The days of consumers being content with taking delivery in six to eight weeks are definitely over. Consumers are increasingly unwilling to wait more than a few days. The implications for maintaining a supply chain can be staggering if not well managed.

Some companies are struggling to keep up with the back-end operational structure to deliver the desired experience. Others are concerned about stockpiling unsold goods and the effect this will have on their bottom line. Brands need to find ways to bridge the gap between what consumers expect and what the brands can deliver. Innovation can help with that.

How can digital transformation be leveraged in a retail strategy that is primarily focused on brick-and-mortar storefronts?

MV: Digital transformation can help any company that wants to offer an improved omnichannel experience to the consumer. Brick-and-mortar retail might be how you get a lot of your business. However, omnichannel is still exceptionally relevant for maintaining the relationship. It’s also ideal for keeping your brand on a consumer’s shortlist of trusted brands.

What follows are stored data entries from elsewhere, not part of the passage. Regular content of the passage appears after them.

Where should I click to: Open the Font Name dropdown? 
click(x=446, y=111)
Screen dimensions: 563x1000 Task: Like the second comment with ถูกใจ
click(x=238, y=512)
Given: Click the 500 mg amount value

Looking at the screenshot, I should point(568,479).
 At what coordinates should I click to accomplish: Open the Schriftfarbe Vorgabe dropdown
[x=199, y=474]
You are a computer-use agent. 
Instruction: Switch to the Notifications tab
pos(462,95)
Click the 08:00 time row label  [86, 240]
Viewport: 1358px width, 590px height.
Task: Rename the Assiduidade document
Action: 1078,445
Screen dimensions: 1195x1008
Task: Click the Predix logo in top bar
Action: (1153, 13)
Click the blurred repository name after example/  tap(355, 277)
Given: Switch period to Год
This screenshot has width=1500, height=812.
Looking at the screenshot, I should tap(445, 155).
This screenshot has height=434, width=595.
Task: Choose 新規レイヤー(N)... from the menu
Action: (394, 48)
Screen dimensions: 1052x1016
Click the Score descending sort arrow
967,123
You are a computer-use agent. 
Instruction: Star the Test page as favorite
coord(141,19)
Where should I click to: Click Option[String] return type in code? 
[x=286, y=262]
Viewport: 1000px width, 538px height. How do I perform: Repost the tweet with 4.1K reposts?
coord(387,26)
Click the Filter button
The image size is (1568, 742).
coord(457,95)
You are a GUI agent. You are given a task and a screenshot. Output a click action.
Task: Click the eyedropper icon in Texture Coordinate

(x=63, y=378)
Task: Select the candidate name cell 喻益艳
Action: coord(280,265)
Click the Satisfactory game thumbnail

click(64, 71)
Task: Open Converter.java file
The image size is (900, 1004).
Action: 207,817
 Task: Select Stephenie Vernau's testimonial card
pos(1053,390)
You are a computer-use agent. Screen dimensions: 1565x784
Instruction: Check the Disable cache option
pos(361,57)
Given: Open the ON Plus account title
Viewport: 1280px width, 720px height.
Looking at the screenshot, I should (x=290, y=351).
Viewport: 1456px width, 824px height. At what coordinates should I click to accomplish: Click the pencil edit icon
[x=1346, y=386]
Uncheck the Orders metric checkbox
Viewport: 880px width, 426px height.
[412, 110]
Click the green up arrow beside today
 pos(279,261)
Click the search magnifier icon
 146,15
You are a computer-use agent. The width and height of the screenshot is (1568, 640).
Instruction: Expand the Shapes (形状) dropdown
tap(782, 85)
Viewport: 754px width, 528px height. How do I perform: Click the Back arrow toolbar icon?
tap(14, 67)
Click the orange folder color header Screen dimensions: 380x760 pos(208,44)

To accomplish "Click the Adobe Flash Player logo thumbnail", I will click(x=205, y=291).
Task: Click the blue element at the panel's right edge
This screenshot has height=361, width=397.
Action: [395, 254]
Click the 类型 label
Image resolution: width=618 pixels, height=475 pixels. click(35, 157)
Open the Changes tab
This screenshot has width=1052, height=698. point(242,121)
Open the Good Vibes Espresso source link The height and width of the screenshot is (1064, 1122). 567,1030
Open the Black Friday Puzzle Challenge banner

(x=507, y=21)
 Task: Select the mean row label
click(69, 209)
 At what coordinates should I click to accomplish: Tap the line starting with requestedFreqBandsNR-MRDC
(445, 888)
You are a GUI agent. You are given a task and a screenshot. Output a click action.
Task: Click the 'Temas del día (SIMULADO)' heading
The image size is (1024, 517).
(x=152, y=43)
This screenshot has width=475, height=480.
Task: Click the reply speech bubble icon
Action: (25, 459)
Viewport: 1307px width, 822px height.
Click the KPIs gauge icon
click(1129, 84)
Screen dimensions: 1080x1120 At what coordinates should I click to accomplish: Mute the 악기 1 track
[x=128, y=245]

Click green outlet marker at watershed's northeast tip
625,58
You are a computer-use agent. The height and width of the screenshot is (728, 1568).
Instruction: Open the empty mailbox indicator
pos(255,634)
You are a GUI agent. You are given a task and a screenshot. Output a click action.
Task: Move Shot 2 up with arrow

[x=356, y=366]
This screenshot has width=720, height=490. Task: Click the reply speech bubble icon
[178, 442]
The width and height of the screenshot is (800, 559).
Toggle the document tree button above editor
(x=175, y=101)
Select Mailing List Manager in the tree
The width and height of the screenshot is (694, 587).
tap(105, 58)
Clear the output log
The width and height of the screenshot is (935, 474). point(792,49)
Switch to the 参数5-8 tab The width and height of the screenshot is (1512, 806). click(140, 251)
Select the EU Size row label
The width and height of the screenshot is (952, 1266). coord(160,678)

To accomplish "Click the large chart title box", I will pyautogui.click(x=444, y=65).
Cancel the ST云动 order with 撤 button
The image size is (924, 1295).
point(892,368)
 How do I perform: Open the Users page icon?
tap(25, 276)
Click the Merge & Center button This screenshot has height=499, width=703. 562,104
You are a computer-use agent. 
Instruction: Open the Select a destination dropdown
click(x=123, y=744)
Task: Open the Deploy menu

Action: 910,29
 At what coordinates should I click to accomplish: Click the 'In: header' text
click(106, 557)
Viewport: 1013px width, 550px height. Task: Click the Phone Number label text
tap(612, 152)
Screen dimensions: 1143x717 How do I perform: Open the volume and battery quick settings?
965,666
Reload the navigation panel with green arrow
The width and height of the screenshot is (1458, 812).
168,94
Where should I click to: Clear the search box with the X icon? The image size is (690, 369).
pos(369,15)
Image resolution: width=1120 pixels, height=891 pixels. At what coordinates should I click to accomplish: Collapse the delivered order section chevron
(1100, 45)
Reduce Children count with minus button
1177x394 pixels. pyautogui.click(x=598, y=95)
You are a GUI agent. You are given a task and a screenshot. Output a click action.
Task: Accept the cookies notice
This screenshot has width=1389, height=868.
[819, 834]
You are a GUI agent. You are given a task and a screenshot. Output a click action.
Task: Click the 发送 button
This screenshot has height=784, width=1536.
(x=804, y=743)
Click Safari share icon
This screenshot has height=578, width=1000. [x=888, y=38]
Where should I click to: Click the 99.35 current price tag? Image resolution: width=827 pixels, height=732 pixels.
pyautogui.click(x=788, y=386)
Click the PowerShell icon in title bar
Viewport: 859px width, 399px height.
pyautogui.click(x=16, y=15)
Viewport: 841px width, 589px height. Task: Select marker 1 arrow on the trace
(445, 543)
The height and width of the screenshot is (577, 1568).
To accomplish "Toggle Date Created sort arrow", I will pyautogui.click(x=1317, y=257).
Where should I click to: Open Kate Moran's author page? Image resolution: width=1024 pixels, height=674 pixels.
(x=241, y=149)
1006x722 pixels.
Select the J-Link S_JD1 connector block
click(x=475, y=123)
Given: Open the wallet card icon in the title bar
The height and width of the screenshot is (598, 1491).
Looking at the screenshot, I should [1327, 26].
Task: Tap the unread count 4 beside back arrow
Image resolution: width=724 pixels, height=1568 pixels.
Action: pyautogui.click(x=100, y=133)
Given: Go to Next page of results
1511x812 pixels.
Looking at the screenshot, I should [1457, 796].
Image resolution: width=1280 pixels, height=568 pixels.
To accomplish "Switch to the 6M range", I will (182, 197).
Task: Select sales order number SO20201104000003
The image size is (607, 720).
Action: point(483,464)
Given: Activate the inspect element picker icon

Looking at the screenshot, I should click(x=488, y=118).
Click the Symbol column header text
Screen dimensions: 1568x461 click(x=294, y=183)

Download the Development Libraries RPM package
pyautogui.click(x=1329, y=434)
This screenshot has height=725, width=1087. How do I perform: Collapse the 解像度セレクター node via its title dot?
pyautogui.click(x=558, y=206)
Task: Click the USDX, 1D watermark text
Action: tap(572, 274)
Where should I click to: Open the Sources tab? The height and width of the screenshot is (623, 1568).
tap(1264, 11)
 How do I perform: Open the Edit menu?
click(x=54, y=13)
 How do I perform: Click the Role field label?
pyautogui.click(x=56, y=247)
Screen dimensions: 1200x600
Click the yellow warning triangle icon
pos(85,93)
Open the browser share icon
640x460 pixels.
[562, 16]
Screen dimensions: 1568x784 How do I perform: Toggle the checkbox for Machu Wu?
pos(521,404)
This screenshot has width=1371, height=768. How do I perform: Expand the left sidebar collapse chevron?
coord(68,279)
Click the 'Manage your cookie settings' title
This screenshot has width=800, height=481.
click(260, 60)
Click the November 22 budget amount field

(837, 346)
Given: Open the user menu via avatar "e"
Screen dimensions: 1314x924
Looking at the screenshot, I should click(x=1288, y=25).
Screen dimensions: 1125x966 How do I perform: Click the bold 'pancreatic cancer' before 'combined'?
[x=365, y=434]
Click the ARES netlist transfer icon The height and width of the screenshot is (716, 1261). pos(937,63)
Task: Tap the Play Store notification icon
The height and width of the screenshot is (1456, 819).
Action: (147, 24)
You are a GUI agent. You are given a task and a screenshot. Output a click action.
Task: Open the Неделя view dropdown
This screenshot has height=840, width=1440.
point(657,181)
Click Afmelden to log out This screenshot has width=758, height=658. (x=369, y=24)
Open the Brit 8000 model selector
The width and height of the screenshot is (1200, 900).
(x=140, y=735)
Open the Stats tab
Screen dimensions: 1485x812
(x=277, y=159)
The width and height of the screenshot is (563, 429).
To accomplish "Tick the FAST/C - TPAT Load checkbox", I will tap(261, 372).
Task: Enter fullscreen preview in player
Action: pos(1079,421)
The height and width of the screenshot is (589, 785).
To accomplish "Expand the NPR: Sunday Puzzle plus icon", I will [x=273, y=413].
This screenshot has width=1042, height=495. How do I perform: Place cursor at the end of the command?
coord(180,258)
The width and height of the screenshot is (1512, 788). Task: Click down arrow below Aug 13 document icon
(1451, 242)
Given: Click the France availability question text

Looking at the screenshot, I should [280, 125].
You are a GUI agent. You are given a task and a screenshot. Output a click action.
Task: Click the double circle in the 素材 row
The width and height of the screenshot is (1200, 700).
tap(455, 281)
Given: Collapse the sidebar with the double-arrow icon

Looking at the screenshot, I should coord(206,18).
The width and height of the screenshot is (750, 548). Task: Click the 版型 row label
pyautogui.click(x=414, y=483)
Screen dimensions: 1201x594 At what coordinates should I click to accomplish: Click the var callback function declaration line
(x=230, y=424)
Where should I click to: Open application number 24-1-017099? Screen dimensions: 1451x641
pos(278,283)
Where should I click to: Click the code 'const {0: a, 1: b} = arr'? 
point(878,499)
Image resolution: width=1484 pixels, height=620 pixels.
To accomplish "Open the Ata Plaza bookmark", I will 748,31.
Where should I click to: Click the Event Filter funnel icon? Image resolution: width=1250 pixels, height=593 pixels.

You’ll need to offer different channel choices to consumers. All the options you select need to have a unified strategy. This means that the brick-and-mortar channel should integrate with other channels, such as e-commerce. The integration would allow your brand to deliver a unified and seamless consumer experience.

Additionally, your brick-and-mortar locations can leverage digital transformation to offer an enhanced in-store experience through augmented reality, sensors, and catering to the internet of things as well as gain more efficiency with your back-office operations with automation, robotics, and artificial intelligence.

What digital channels do brands need to pay more attention to?

MV: The fundamental channels I’ll mention are web, app, bot, social media, and WhatsApp. However, different channels are appearing daily. There’s no getting around it. Retailers need to keep paying attention to new channels as they are developed or risk obsolescence. If you already have an integrated strategy and structured process for new channels, regardless of the new channel that appears, your brand will be prepared.

When a new channel does emerge, it’s necessary to understand its role. It’s good to know whether it makes sense in the consumer journey. Additionally, it’s also good to know how to collect the data and how to operate the services of that channel. After that, determine the best approach for integrating it into your brand’s ecosystem as a whole.

Clearly, it would be a mistake for retailers to view the country’s reopening as a sign to go back to ”business as usual.” No matter what drove the change we’ve seen over the past 18 months or so, it is clear that customers value many of those transformations. Instead, FMCG brands should focus on DX strategies that allow them to create better omnichannel experiences while contending with supply-chain challenges that remain.